Small farms offer an alternative to the inhumane treatment of animals in factory farms. Many people who raise their own animals or buy from small, local producers do so because they object to the industrial-scale production of animals. These people will be forced either to sacrifice their personal privacy to government surveillance or to stop raising animals by humane standards.
Groups such as the Amish and Mennonites raise their own food and use animals in farming and transportation for religious reasons, and at the same time have well-known religious objections to registrations and technology. Other groups believe that the NAIS violates scriptural prohibitions on marking. The NAIS will force these people to violate their religious beliefs.
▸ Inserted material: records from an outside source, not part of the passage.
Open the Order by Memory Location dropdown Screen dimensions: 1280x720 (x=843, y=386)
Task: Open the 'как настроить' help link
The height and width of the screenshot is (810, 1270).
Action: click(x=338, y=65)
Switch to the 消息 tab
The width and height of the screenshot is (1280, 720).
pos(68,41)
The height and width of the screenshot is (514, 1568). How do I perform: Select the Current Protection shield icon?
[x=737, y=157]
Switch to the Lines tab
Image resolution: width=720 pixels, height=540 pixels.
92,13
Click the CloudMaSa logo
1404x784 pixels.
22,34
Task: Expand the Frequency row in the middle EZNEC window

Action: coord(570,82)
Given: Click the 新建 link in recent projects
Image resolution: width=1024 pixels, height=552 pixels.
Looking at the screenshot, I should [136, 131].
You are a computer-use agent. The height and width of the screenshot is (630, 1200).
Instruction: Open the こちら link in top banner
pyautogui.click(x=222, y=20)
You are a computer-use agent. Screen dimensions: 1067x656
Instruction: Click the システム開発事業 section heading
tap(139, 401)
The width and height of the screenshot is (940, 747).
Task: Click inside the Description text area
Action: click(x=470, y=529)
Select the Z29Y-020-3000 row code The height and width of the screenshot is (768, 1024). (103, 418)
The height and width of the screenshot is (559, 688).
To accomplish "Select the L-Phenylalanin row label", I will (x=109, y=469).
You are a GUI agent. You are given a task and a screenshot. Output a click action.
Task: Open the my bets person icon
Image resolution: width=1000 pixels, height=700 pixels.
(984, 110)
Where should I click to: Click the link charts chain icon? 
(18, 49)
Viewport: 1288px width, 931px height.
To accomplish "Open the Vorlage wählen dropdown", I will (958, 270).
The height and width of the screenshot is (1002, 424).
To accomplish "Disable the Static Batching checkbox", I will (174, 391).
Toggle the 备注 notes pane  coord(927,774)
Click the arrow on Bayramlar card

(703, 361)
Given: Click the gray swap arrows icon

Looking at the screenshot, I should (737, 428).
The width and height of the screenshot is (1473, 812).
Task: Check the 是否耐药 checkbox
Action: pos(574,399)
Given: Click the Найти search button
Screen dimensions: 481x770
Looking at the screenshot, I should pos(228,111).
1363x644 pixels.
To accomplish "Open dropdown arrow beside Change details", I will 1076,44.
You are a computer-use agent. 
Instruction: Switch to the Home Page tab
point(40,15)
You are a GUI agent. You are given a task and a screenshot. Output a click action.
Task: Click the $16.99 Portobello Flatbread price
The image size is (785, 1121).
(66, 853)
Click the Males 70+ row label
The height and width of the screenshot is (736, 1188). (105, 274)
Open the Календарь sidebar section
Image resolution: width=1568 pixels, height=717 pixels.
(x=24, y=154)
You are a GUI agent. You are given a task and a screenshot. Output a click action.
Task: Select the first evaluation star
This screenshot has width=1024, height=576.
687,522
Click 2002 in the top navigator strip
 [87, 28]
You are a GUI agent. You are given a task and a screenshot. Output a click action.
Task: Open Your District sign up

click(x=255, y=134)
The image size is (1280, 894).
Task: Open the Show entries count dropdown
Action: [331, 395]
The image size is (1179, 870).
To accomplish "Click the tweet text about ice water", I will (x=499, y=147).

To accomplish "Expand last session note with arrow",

While the technology companies claim that they can deliver a working system under NAIS, this technology carries many problems and dangers of its own. RFID chips can be reprogrammed or even infected with viruses. Want to place the blame for a sick animal on someone else? Just reprogram the tag. Want to create chaos at a livestock auction? Infect the tags with viruses. Want to steal a horse? Simply destroy the microchip embedded in the horses' neck and insert a counterfeit one of your own. The databases will provide tempting targets to terrorist and hackers. The technological infrastructure for farms, sales barns, slaughterhouses, and show facilities will provide ample opportunities for problems to arise. Australia has instituted electronic tracking of just its cattle – a far smaller project than the NAIS – and has experienced many problems with the databases.
The NAIS will cost far more than it will deliver. The disease control claims are specious, as they ignore that disease control methods must be designed based on the species and disease involved, and the vectors of transmission. One system, even if it was useful for one species, will not fit all. The numbers of annual reports and the size of the database will dwarf any other database in existence in the world. How can the government expect to coordinate among dozens of state and private databases, or track hundreds of millions of annual reports of tagging or movement of chickens, horses, cattle, etc.? In other countries, costs have multiplied to twelve times the original estimated fees per animal. These costs will have to be paid by animal owners, consumers, and taxpayers. And we will receive no real value in return. Our resources, both government and private, should be spent on actions that will truly improve animal and human health and security.